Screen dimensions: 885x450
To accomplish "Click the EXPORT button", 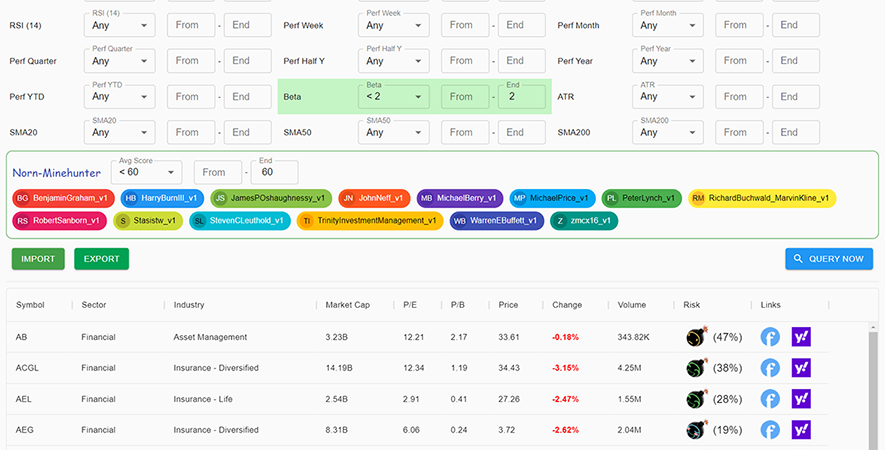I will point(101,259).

--

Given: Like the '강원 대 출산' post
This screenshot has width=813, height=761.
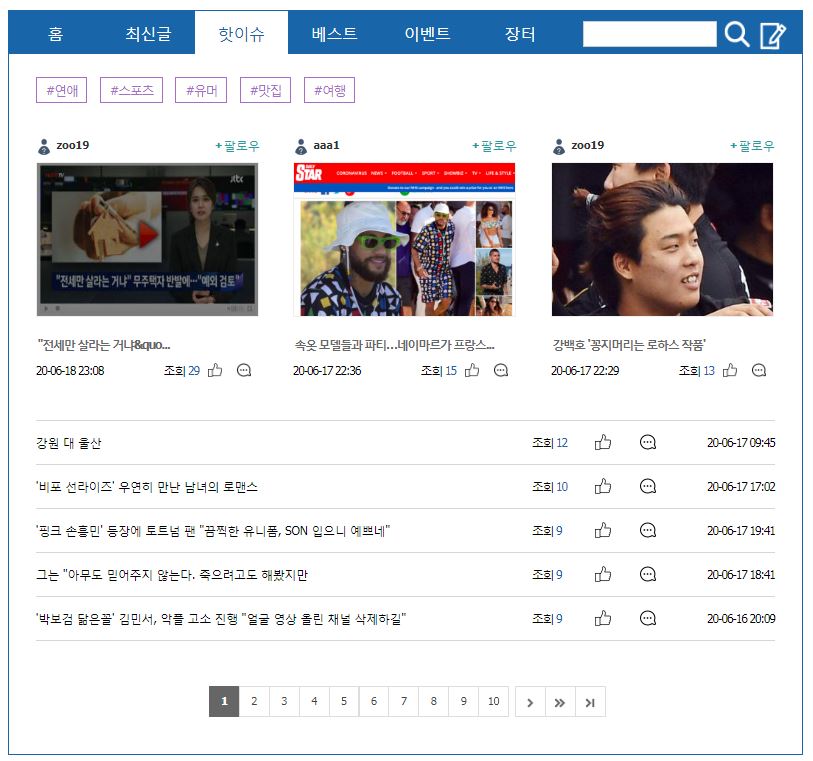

* * *

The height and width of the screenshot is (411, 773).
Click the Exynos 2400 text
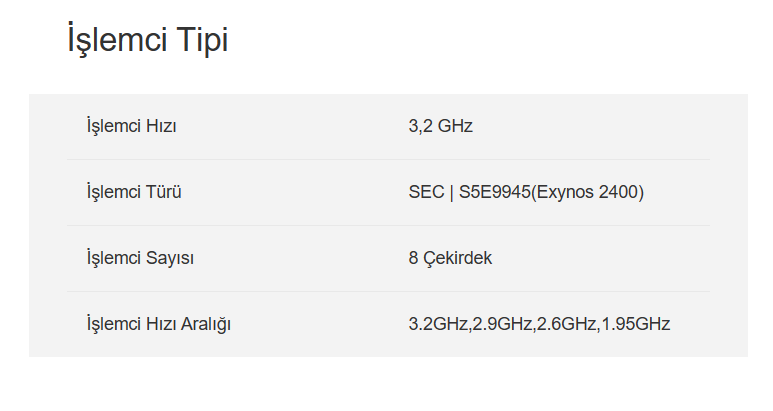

— WORK TASK —
All lines that hold the word "height" should be copied from the data.

— ANSWER SPACE —
This screenshot has width=813, height=761.
The height and width of the screenshot is (411, 773).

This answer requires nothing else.